Die Energiewende tritt laut einer Studie der Vereinigung der Bayerischen Wirtschaft (VBW) auf der Stelle. „Anspruch und Wirklichkeit klaffen bei der Energiewende weiterhin meilenweit auseinander“, sagte VBW-Hauptgeschäftsführer Bertram Brossardt am Mittwoch. Insbesondere der Strompreis und der Netzausbau gaben demnach 2020 Anlass zur Sorge. Fortschritte gab es hingegen bei Treibhausgasemissionen und Stromverbrauch, diese waren jedoch auf die Pandemie zurückzuführen.
Für das zehnte VBW-Monitoring der Energiewende analysierte die Beratungsfirma Prognos im Auftrag der Wirtschaftsvereinigung offizielle Statistiken von Bundes- und Landesbehörden. Die Ergebnisse wurden anschließend mit den Zielvorgaben der Bundesregierung und der bayerischen Landesregierung abgeglichen. Erstmals wurde das Monitoring im Jahr 2012 erstellt.
Insbesondere die gestiegenen Strompreise betrachtet die VBW mit Sorge: Europaweit belegte Deutschland mit einem Industriestrompreis von 12,39 Cent pro Kilowattstunde nur den vorletzten Platz, lediglich in Zypern lag der Preis höher. „Das ist Gift für eine Industrienation, die erfolgreich wirtschaften und gleichzeitig die Klimaziele erreichen will“, erklärte Brossardt.
Auch die Versorgungssicherheit in Deutschland bleibe nur „mäßig zufriedenstellend“, schrieben die Energie-Experten weiter. Zwar war die Versorgungssicherheit im Jahr 2020 gewährleistet, der Netzausbau kam jedoch nur schleppend voran.
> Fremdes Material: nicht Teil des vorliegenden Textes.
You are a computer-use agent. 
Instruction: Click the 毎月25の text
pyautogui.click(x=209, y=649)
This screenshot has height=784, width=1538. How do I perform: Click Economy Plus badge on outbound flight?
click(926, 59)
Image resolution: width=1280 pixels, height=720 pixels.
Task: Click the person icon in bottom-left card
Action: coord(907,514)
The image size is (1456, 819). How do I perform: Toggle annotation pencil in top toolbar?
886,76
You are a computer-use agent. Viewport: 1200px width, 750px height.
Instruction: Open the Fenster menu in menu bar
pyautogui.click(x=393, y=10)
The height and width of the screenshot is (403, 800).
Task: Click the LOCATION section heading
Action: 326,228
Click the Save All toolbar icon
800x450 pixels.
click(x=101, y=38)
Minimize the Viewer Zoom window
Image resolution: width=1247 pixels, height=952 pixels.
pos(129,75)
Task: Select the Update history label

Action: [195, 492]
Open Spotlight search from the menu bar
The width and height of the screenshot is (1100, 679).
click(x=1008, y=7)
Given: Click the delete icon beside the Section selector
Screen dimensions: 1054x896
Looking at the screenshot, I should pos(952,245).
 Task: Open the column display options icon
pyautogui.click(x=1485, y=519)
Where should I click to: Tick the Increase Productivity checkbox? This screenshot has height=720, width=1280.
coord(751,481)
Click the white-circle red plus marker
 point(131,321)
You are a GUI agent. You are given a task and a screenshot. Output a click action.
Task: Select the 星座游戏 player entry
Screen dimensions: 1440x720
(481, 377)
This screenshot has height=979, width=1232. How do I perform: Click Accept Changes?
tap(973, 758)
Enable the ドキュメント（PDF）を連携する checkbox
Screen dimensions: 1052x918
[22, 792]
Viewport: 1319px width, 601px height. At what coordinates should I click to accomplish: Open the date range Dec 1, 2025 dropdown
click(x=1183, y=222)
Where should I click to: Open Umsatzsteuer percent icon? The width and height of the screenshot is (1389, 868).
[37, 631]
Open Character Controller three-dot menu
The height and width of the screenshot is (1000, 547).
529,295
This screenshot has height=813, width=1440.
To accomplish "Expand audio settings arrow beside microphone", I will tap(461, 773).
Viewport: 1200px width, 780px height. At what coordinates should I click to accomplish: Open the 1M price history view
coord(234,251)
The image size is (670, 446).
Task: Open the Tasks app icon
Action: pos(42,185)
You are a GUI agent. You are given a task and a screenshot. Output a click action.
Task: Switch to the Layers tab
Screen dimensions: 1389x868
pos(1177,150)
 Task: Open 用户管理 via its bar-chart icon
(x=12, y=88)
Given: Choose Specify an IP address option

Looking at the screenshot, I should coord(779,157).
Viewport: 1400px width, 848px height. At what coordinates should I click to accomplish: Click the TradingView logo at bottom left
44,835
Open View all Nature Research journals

Insbesondere der Ausbau großer Übertragungsleitungen in den Süden sei ins Stocken geraten.
Die positiven Ergebnisse im Bereich Energie- und Stromverbrauch sowie bei den Treibhausgasemissionen seien primär auf die Corona-Pandemie zurückzuführen, erklärte die VBW weiter. So ging der Energieverbrauch 2020 um 7,1 Prozent zurück, der Stromverbrauch um drei Prozent. Auch der Ausstoß von Treibhausgasemissionen verringerte sich demnach um 8,6 Prozent. Diese Entwicklungen seien jedoch „nicht nachhaltig“, erforderlich seien „schnellstmögliche strukturelle Veränderungen im Energiesystem“.
Nötig sei außerdem eine höhere Geschwindigkeit beim Ausbau der Erneuerbaren. Die VBW forderte eine „Ausbau-Offensive aller erneuerbaren Energien“. „Dafür müssen Planungs- und Genehmigungsverfahren auf allen Ebenen weiter entschlackt, modernisiert und vereinfacht werden“, erklärte Brossardt. Auch die Gesellschaft müsse von den Maßnahmen überzeugt werden, die Politik sei gefordert, für Akzeptanz zu sorgen.
Auch gegen die hohen Strompreise müsse politisch vorgegangen werden, forderte die VBW weiter. „Strom muss sicher und sauber, aber auch bezahlbar sein“, sagte Brossardt. Die Absenkung der EEG-Umlage sei ein guter erster Schritt gewesen, nötig sei aber auch eine Absenkung der Stromsteuer auf das europarechtliche Minimum.